# WORK ITEM
The expected result is an exact copy of the lines from the one holding "You are a GUI" to the last line of the material, with pictures removed and nothing added.

# SUPPLIED ENTRIES
== Segment start ==

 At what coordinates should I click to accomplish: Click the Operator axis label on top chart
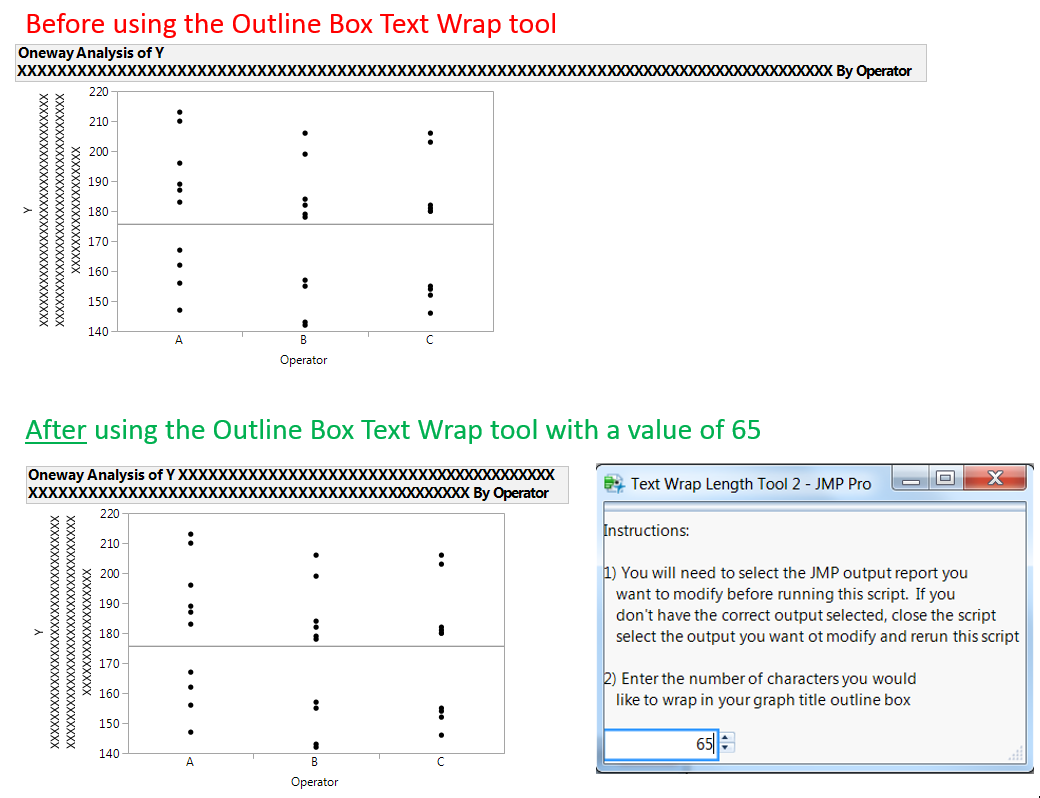(303, 360)

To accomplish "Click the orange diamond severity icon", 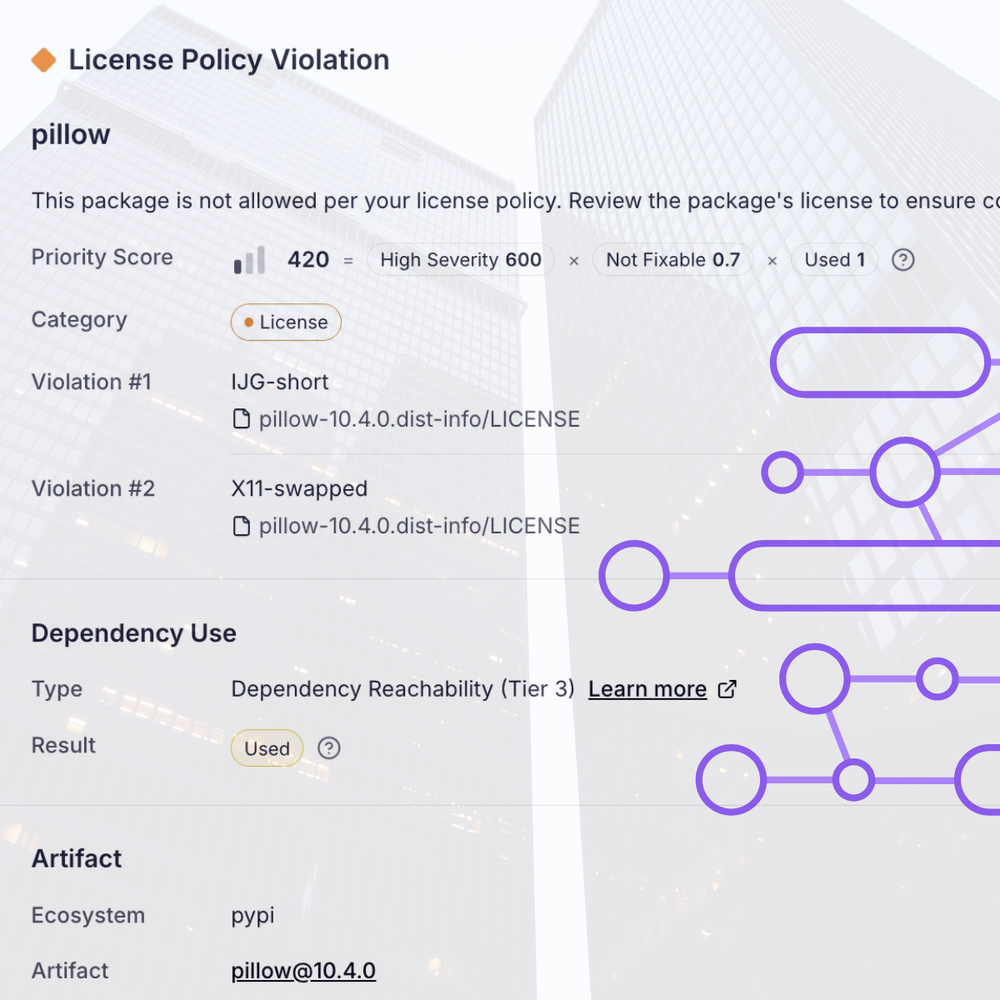I will tap(43, 60).
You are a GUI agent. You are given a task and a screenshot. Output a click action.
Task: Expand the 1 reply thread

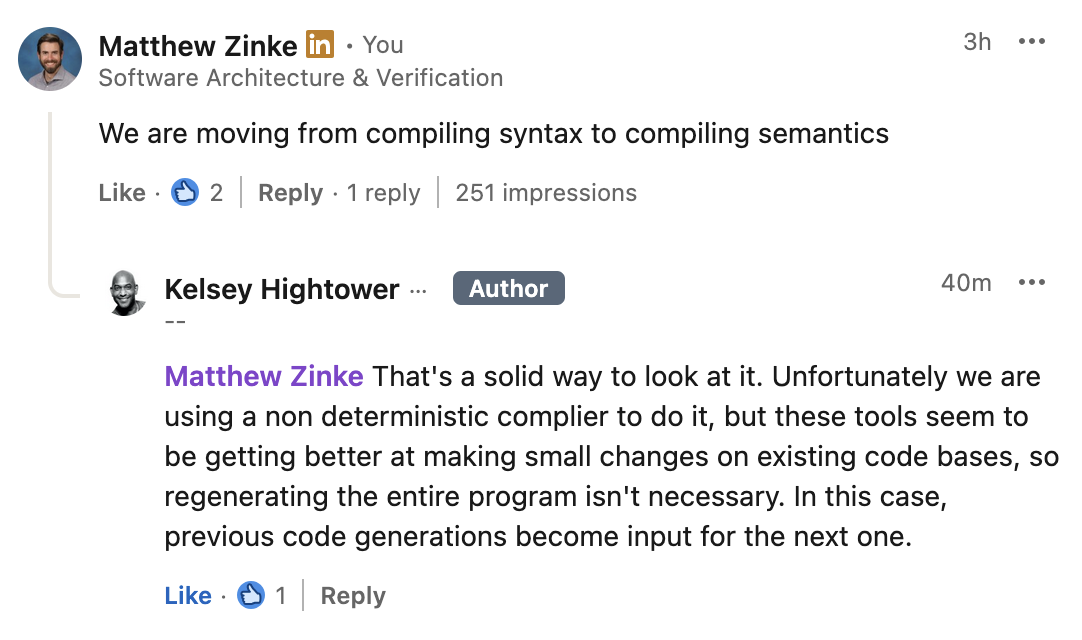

== Segment end ==

# RESULT OF THIS TASK
You are a GUI agent. You are given a task and a screenshot. Output a click action.
Task: Expand the 1 reply thread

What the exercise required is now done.